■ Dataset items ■
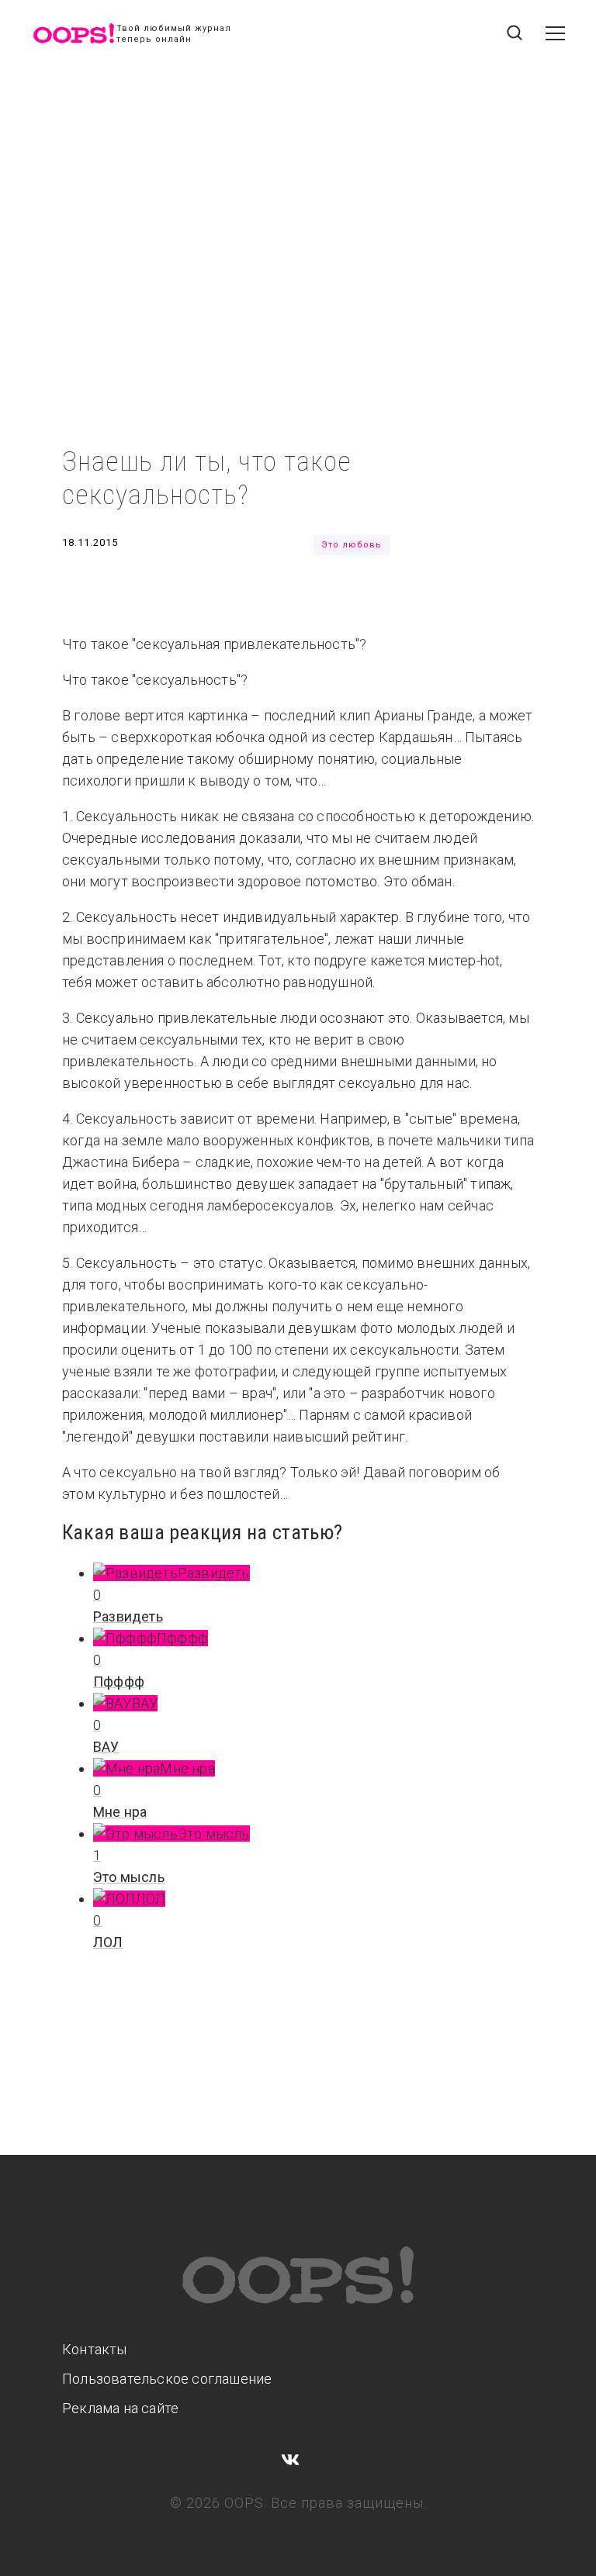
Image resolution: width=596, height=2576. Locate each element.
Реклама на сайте (120, 2408)
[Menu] (555, 41)
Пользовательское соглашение (167, 2379)
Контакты (94, 2349)
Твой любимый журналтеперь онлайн (173, 33)
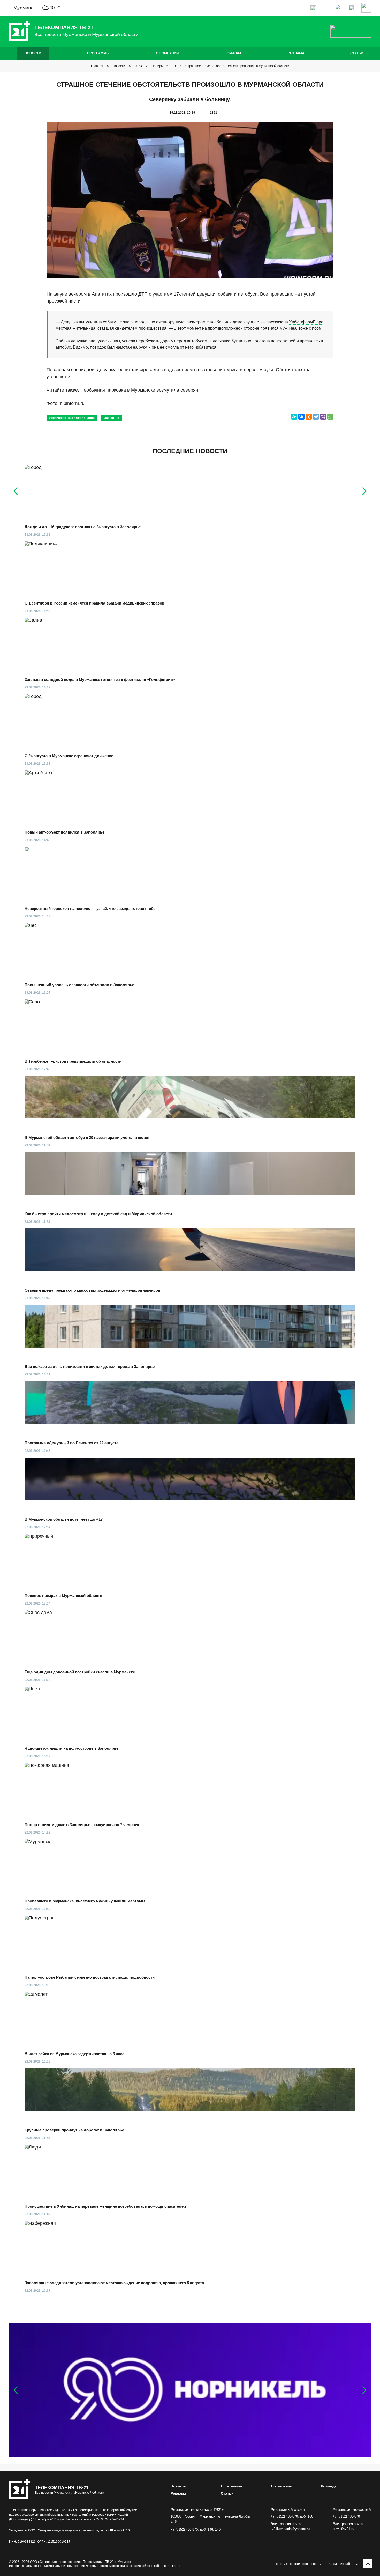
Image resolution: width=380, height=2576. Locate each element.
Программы (98, 53)
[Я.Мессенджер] (294, 417)
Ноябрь (157, 66)
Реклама (296, 53)
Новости (33, 53)
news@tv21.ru (343, 2529)
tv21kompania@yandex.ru (290, 2529)
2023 (138, 66)
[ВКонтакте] (301, 417)
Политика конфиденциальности (298, 2564)
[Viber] (323, 417)
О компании (167, 53)
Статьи (356, 53)
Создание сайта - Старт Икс (350, 2564)
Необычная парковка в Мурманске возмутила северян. (140, 390)
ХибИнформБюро (306, 322)
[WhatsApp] (330, 417)
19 (174, 66)
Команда (233, 53)
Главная (97, 66)
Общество (111, 418)
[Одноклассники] (309, 417)
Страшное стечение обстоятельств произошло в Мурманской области (237, 66)
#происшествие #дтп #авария (72, 418)
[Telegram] (316, 417)
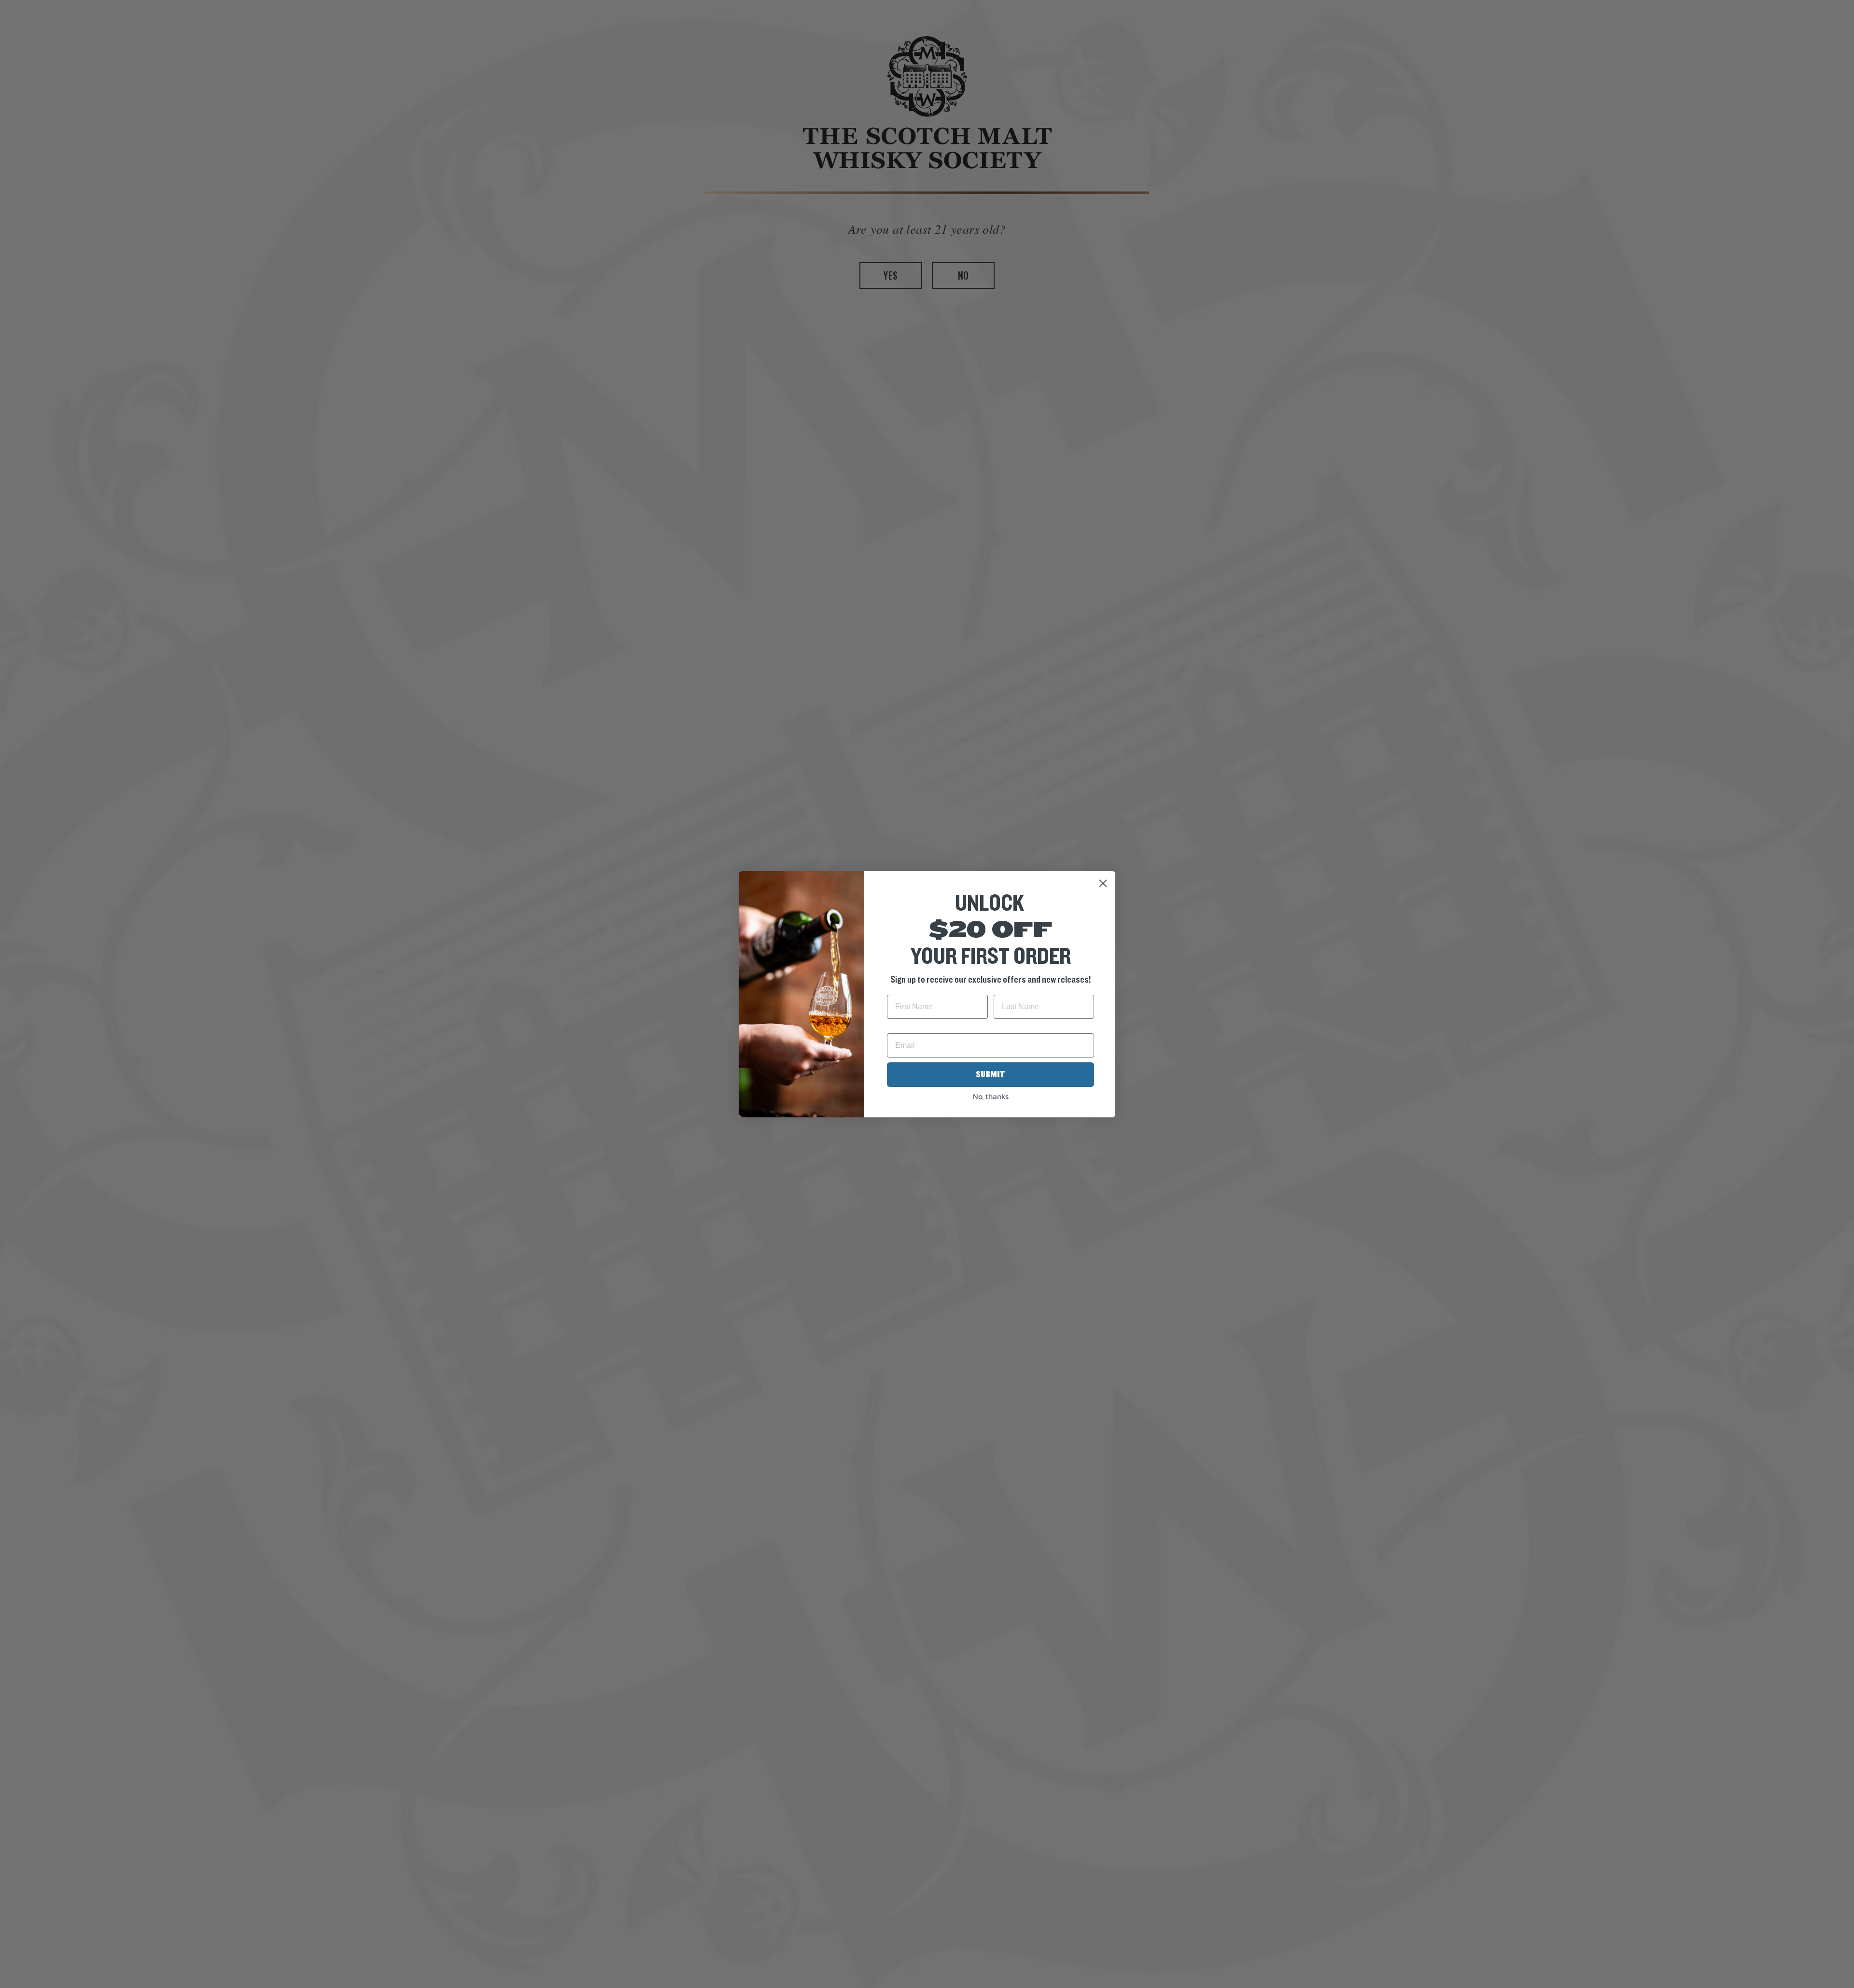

■ Problem statement ■
Take the records above from the line with "2023 (138, 66)" down to their last line and please copy those lines exactly, without the pictures.

■ Solution for this exercise ■
2023 (138, 66)
[ВКонтакте] (301, 417)
Политика конфиденциальности (298, 2564)
[Viber] (323, 417)
О компании (167, 53)
Статьи (356, 53)
Создание сайта - Старт Икс (350, 2564)
Необычная парковка в Мурманске возмутила северян. (140, 390)
ХибИнформБюро (306, 322)
[WhatsApp] (330, 417)
19 (174, 66)
Команда (233, 53)
Главная (97, 66)
Общество (111, 418)
[Одноклассники] (309, 417)
Страшное стечение обстоятельств произошло в Мурманской области (237, 66)
#происшествие #дтп #авария (72, 418)
[Telegram] (316, 417)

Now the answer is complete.